"Penting disebarkan. Professor Anu dari Universitas Itu menemukan spesies serangga pemakan darah yang hidup di pasir. Hati-hati yang punya anak kecil, jangan biarkan main pasir sembarangan."
"Gawat! Garam merek Beling ternyata mengandung kaca yang merusak sistem pencernaan dan pernapasan."
Menurut hasil riset Women Right's Online Chapter Indonesia pada akhir tahun 2016, perempuan Indonesia cenderung kurang tertarik memberdayakan diri dengan teknologi internet. Meski secara statistik, menurut APJII, partisipasi perempuan Indonesia dalam menggunakan media sosial ternyata cukup tinggi, yakni 47,5%.

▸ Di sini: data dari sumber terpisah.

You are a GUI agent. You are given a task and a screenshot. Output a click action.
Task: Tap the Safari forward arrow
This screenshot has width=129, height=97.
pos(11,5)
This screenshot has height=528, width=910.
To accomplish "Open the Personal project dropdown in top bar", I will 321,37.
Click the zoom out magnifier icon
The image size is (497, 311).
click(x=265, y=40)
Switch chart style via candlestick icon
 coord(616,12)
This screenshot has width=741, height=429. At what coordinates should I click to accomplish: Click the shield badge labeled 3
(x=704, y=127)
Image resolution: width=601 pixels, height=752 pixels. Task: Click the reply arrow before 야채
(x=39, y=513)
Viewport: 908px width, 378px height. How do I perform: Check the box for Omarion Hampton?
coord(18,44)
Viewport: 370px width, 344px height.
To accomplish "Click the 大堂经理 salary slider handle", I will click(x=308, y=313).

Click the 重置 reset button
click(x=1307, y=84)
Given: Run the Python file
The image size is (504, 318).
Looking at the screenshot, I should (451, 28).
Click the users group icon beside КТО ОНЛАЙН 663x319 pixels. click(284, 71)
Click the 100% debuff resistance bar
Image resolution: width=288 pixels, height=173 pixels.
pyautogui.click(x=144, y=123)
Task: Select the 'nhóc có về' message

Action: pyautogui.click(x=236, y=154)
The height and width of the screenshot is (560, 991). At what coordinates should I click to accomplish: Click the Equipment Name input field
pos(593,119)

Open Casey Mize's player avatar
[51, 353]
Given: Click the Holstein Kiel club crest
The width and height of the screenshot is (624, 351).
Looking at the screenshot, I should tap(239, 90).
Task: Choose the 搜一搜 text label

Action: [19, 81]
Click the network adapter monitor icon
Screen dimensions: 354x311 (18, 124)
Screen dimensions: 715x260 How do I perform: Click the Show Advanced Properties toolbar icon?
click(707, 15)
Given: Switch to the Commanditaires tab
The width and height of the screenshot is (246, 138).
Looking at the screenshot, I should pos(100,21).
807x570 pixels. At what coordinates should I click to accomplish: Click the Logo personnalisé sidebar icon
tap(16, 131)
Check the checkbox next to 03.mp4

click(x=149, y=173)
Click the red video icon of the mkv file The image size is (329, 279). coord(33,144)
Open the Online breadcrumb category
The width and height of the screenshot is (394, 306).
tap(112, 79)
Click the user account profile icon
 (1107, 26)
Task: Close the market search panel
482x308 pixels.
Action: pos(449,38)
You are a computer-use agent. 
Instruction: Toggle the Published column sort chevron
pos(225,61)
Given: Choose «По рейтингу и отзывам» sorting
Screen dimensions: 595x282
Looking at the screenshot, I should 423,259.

Giga informasi melaju setiap hari. Ada yang mampu disaring, ada yang lolos tanpa bisa dicegah. Grup Whatsapp, Facebook, dan Instagram contohnya. Setiap orang merasa bisa menjadi informan. Merasa khawatir terhadap isu yang terjadi dan ingin berkontribusi menyebarkan pada orang lain. Demi kewaspadaan dan antisipasi, katanya. Sayang, sering tidak hati-hati.
Tangan-tangan yang mengkopi dan menyebar informasi sering tidak merasa harus melakukan usaha koscek. Menyaring mana yang baik dan buruk, yang benar dan salah. Padahal, segala informasi yang kita terima di jagad maya, tidak semua berupa kebenaran. Namun, ternyata masih banyak orang yang merasa internet adalah sumber pengetahuan yang sahih dan tak terbantahkan.
Baiklah, lupakan tentang isu politik dan agama. Mungkin ini akan gaduh di media sosial, tapi tidak terlalu ramai di obrolan keluarga. Ada hal yang lebih berbahaya. Isu-isu kesehatan dan ilmu parenting, misalnya. Betapa dekat dengan keluarga.
Ibu, Sang Jantung Keluarga, adalah salah satu benteng yang relatif mudah ditembus isu kesehatan dan parenting. Kadang kala, Professor Anu dari Universitas Itu sungguh dipercaya sabdanya. Bahwa diet harus begini dan penyakit Z bisa sembuh dengan air D tanpa harus ke dokter. Ilmu berkembang setiap saat. Tapi, sesuatu yang belum evidence-based, testimoni-testimoni palsu, apalagi ngawur tanpa sumber adalah sangat berbahaya.
Bijak Menyaring dan Mengolah Informasi
Salah satu hal dasar dalam interaksi digital adalah kesadaran menyaring dan mengolah informasi. Tidak semua yang tersaji di internet adalah kebenaran. Profesor A, Kombes Pol B, Ustad C, seringkali digunakan namanya untuk legitimasi informasi. Padahal, jika mau kroscek, banyak yang menggunakan nama-nama orang besar atau populer, bahkan nama yang anonymous sekalipun untuk menjadi pembenaran sebuah isu yang sejatinya bohong belaka.
Ibu, sebagai salah satu informan penting dalam keluarga, perlu untuk menyaring dan mengolah informasi yang tersaji agar tidak terjebak hoax. Teliti sumbernya, tinjau ulang, dan cari bahan perbandingan. Meski ada banyak sumber yang bisa dibaca di rimba internet, namun, perlu kehati-hatian pula untuk mengambil media yang kredibel. Karena, di era ini, setiap orang bisa membuat media 'seolah-olah' berita, padahal isinya hoax belaka.
Jika memang menemukan info yang salah, cukup berhenti tidak perlu direproduksi.